For their study, the Genentech team screened 300 known epigenetic regulators to see which of them could regulate movement along the epithelial-mesenchymal spectrum.

The one that proved most effective was a “histone-modifying protein called SUV420H2.” It caused laboratory-grown mesenchymal pancreatic cells to regain many of the properties of epithelial cells.

In other experiments, they showed that pancreatic cancer cells with low levels of SUV420H2 had much higher levels of expression of epithelial-specific genes than mesenchymal-specific genes.

By contrast, when they increased levels of SUV420H2 in the epithelial-like cells, the team found that they became more mesenchymal-like.

Finally, using tissue samples from individuals with pancreatic adenocarcinoma, they found that SUV420H2 was low in healthy pancreatic tissue, slightly higher in tissue in the early stages of cancer, and much higher in tumor tissue where the cancer had reached an advanced invasive stage and where the cells had lost many of their epithelial properties.
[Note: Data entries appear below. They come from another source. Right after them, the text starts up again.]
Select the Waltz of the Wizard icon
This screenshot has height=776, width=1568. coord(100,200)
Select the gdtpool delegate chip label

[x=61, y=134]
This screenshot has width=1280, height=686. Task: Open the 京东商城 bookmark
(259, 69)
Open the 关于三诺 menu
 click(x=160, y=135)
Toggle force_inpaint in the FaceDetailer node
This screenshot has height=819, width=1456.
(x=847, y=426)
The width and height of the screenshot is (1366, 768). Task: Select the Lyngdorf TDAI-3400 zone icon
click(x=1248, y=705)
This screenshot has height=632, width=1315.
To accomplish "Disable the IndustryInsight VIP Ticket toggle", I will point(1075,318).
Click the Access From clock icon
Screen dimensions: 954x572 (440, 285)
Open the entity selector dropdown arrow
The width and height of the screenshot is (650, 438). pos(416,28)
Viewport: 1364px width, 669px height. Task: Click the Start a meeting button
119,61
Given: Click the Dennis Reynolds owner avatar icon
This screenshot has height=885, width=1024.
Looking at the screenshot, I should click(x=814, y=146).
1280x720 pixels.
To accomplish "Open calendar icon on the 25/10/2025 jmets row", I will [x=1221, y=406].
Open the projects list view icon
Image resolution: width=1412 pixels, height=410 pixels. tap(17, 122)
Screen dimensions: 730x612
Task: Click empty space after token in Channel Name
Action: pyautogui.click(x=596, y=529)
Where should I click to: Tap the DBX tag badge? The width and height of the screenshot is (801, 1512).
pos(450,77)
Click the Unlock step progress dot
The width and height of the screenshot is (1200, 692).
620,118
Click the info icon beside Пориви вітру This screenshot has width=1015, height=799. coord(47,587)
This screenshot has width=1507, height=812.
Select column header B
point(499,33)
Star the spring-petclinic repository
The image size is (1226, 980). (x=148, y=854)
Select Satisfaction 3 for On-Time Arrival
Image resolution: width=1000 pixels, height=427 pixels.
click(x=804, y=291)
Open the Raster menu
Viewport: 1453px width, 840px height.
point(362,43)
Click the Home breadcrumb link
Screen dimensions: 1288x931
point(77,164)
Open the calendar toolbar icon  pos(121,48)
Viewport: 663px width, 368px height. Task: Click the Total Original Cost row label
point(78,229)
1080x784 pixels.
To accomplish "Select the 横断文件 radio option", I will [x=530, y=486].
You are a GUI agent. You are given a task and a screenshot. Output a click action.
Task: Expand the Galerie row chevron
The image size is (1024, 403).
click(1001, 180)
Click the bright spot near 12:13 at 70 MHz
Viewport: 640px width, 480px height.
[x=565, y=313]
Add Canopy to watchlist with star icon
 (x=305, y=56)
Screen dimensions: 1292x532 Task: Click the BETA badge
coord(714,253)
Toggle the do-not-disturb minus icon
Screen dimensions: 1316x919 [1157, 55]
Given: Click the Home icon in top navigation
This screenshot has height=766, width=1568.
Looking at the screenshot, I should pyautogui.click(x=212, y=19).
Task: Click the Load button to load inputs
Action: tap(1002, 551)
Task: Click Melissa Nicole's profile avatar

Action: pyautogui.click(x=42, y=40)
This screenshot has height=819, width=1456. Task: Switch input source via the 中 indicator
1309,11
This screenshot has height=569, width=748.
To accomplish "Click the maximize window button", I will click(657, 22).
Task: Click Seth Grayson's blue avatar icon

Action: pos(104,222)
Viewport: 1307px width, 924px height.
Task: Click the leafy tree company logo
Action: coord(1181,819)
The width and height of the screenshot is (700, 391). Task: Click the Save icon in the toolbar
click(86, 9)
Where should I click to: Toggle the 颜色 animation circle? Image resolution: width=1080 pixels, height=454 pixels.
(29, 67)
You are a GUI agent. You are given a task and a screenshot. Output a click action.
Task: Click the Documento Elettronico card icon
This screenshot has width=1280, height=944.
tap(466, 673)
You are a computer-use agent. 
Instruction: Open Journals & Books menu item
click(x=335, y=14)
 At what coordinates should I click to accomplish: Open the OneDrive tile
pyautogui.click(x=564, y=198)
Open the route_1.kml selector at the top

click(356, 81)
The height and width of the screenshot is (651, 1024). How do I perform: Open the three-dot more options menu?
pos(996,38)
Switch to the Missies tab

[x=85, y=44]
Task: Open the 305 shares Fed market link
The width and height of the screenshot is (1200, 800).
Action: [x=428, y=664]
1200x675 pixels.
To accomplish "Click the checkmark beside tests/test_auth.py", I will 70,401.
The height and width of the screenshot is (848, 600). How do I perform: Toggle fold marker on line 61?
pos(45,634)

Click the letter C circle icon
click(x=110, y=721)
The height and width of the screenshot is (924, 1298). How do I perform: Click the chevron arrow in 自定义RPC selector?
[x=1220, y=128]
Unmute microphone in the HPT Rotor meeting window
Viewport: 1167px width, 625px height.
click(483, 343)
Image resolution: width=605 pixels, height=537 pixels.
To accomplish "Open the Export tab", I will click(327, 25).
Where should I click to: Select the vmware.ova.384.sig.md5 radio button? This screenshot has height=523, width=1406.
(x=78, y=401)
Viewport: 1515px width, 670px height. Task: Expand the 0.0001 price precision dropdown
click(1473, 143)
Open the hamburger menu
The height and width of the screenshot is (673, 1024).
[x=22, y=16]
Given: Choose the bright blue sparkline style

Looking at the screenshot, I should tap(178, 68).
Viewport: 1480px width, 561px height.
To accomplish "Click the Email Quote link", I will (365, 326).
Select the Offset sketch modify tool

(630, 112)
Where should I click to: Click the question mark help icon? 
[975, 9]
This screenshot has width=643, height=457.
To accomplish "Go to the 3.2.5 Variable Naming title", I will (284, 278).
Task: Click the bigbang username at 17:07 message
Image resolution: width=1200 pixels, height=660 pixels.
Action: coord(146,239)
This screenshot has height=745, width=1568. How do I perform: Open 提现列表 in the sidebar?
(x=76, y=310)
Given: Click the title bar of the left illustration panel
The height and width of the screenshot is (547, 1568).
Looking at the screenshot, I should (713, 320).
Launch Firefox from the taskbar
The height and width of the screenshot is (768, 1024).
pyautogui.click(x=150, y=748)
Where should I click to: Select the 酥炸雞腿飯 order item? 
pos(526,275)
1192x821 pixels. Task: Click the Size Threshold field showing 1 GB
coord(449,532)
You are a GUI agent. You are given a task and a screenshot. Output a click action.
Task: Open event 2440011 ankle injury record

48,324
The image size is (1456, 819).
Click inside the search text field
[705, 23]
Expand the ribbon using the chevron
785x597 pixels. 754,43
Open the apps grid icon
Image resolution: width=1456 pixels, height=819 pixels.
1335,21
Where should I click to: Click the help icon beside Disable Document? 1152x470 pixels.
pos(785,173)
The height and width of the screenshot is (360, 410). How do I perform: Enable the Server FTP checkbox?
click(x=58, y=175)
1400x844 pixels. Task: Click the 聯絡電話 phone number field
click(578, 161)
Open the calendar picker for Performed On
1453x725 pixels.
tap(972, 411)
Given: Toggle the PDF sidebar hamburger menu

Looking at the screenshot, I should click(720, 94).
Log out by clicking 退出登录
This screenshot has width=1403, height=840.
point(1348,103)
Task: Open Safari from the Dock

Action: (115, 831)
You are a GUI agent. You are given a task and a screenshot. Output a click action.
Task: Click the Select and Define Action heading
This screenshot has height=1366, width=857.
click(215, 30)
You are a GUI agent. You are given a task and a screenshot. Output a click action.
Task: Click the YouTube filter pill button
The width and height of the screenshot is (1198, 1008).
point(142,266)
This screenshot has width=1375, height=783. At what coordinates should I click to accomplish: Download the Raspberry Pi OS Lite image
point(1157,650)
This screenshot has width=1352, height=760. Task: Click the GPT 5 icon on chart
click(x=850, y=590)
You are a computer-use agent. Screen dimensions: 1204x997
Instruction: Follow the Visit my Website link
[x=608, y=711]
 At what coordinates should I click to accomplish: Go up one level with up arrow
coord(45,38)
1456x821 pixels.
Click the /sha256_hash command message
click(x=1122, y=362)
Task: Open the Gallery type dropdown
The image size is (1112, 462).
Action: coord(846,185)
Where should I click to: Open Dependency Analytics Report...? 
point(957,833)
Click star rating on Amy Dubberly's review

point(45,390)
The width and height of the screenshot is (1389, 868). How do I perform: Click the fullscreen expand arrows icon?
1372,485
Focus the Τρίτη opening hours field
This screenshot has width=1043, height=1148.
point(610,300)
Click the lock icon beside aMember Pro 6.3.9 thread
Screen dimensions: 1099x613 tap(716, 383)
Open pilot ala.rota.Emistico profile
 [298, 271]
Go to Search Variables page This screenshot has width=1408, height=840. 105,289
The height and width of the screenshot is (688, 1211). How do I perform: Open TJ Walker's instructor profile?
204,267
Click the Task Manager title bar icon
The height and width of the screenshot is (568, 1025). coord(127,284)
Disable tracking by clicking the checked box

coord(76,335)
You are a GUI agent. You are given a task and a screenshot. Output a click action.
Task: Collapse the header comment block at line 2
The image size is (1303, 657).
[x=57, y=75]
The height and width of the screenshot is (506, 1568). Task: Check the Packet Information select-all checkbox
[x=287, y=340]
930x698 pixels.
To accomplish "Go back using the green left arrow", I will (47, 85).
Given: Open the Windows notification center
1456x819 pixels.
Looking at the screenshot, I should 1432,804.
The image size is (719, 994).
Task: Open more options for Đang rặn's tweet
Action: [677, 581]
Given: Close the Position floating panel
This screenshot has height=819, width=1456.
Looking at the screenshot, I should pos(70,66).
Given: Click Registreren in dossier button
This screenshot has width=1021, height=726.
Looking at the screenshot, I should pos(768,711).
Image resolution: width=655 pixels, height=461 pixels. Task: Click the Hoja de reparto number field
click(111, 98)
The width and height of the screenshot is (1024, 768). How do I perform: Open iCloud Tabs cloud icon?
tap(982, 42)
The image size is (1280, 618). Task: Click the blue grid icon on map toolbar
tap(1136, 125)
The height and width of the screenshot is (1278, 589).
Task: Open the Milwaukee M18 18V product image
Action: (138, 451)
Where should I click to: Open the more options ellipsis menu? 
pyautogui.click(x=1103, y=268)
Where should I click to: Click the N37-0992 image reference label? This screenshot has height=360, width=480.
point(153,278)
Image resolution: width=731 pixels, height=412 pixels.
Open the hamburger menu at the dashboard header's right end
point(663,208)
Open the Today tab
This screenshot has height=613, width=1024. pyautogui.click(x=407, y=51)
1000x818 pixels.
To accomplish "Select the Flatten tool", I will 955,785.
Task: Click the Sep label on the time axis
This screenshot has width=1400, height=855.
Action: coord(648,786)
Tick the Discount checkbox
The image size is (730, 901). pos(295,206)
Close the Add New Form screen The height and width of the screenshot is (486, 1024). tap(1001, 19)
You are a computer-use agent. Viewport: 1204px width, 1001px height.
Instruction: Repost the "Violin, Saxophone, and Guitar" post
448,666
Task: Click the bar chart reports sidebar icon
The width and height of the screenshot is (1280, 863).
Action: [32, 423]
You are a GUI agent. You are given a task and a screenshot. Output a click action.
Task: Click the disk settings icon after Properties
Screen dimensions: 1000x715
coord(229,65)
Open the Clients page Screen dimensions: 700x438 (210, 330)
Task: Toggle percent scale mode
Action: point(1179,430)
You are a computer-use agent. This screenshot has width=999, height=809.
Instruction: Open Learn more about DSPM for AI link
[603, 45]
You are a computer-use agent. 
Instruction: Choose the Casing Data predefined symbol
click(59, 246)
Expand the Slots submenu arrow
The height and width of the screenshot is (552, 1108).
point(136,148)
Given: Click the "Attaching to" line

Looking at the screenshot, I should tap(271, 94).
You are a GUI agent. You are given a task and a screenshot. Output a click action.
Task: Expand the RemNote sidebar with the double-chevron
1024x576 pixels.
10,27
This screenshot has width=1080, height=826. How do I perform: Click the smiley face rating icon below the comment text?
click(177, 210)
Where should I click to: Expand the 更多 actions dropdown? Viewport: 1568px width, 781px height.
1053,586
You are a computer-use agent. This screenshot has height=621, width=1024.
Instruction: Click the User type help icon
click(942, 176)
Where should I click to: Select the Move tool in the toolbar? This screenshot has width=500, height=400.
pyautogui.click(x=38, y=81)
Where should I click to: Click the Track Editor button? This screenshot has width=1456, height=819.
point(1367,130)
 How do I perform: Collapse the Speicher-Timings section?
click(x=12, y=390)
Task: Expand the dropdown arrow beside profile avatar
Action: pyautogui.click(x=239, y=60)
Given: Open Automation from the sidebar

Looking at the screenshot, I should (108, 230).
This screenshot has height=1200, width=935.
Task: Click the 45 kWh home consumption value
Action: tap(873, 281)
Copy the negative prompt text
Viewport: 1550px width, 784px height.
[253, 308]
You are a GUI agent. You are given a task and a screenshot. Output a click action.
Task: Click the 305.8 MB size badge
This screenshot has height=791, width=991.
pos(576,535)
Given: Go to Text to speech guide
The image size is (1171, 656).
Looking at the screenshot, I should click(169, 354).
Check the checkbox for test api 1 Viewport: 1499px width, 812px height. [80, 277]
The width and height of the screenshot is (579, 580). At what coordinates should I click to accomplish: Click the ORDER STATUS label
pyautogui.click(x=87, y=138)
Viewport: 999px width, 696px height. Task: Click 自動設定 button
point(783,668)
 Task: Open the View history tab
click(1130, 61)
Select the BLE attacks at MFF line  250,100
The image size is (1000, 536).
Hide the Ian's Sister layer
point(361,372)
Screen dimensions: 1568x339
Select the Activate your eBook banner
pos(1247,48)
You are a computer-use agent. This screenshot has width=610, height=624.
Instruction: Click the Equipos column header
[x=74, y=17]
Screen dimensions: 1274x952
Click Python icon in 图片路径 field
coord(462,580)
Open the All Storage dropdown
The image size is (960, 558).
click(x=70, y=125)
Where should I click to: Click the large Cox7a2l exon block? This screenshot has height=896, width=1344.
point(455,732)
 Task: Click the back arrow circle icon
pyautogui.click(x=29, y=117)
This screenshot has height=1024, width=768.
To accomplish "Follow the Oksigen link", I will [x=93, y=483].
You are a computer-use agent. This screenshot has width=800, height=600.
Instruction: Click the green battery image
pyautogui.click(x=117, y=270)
The researchers note that SUV420H2 and other histone-altering enzymes are not difficult to inhibit with drugs, but they point out that more work is needed before we can say whether or not making mesenchymal tumor cells more like epithelial cells will actually benefit cancer patients.

Should that be the case, then using drugs that target SUV420H2 to encourage the epithelial state might help to decrease resistance and make conventional chemotherapies more effective in the fight against pancreatic cancer.

Priming pancreatic cancers with an epithelial-inducing agent might not only decrease invasion, metastasis, and limit stem cell-like behavior, but may also increase responses to existing cancer drugs.”